THE EXERCISE = Identify every line below that contains the string "Comment", and copy each such line in full. Treat uppercase and lowercase letters as distinct.

Interface element records
-=-=-

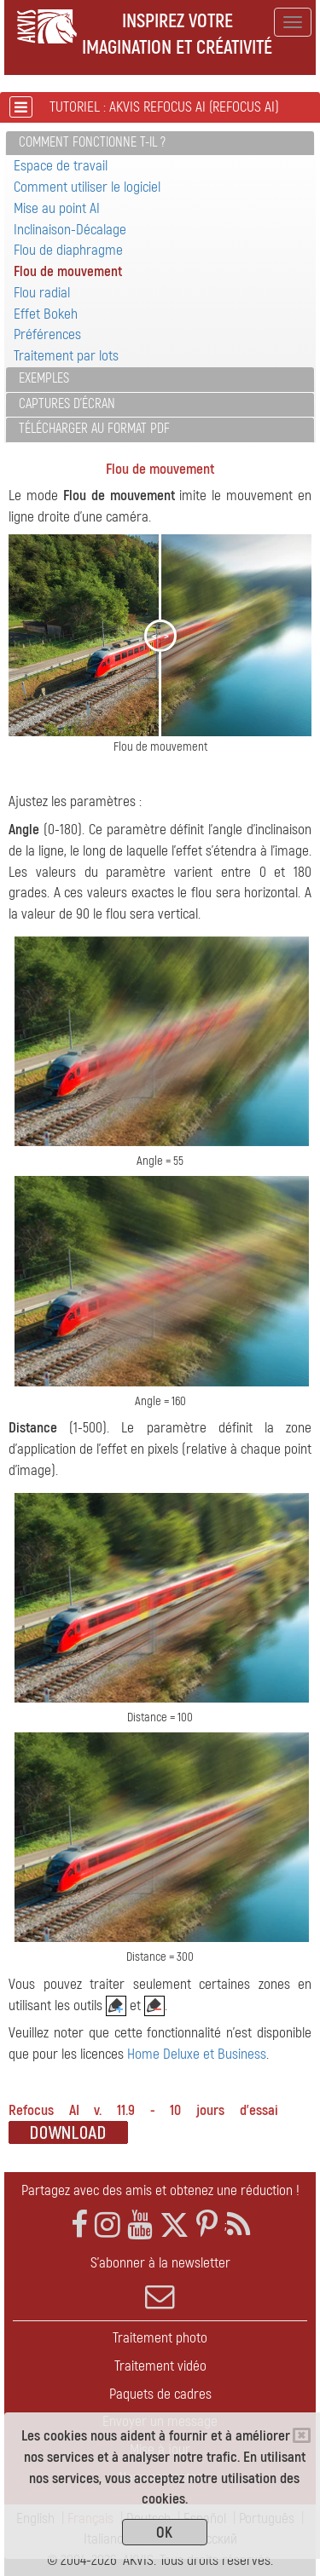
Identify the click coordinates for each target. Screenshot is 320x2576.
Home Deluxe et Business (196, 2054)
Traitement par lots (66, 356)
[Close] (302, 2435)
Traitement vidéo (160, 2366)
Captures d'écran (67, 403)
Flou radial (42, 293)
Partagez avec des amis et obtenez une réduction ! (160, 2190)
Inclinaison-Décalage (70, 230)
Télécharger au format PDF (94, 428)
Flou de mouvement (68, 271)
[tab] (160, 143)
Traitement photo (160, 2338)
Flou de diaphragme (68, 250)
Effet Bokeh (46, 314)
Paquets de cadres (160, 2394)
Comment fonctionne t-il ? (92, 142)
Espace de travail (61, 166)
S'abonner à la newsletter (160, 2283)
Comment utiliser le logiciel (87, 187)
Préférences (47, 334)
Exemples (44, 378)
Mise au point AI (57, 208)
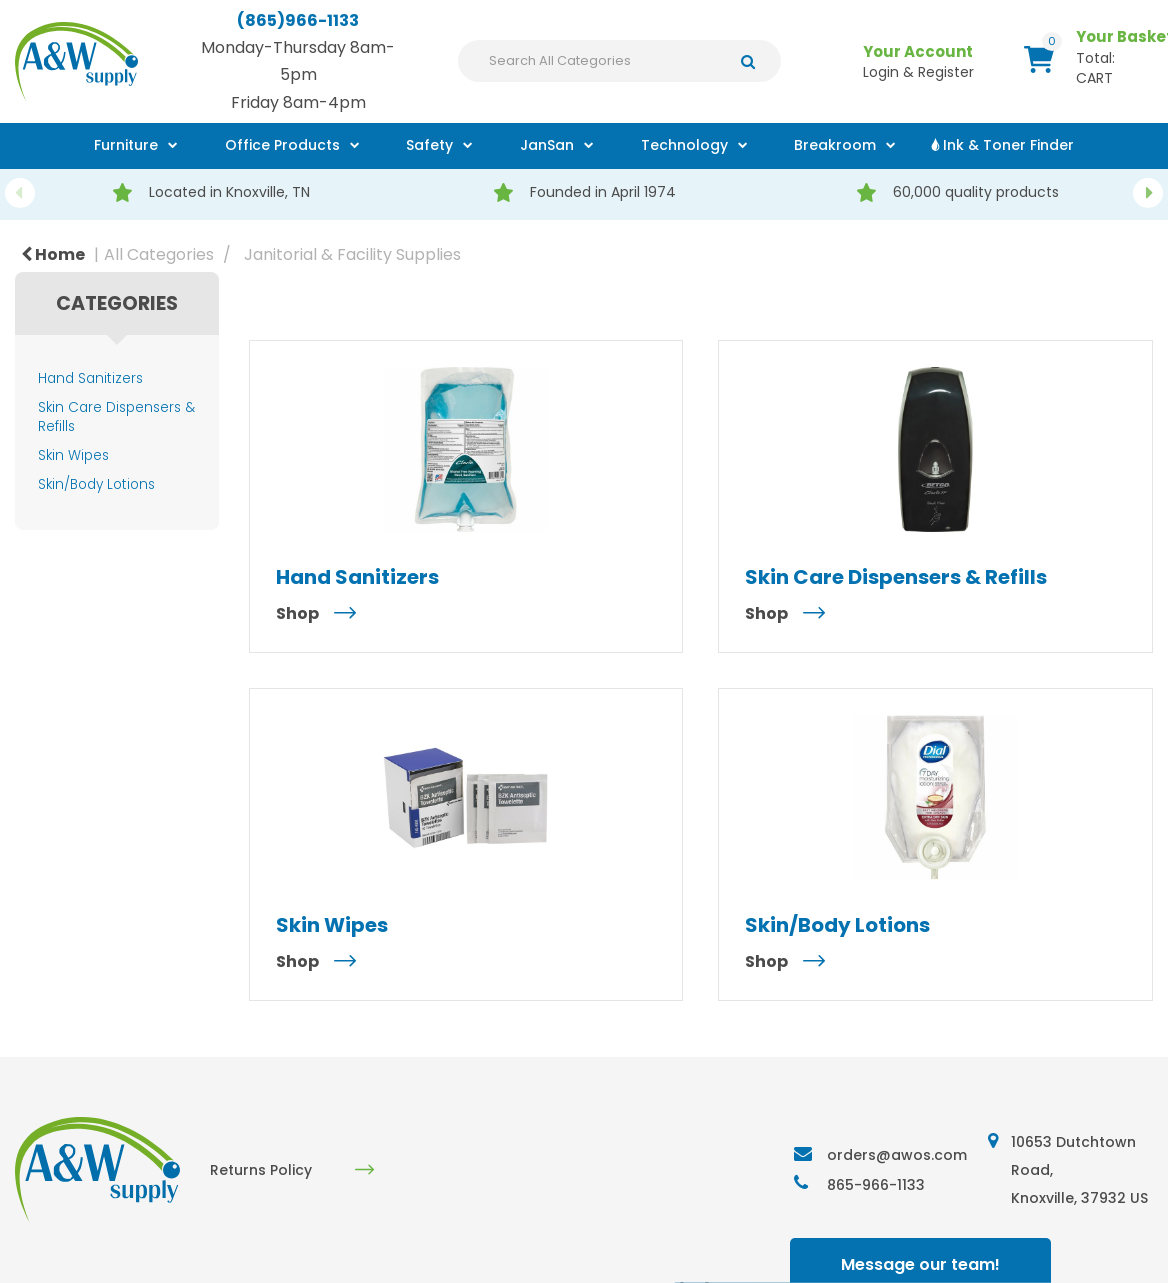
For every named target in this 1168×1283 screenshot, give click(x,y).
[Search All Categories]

-=-=-

SOLUTION FOR THIS EXERCISE =
Comment fonctionne t-il ? (92, 142)
Comment utiliser le logiciel (87, 187)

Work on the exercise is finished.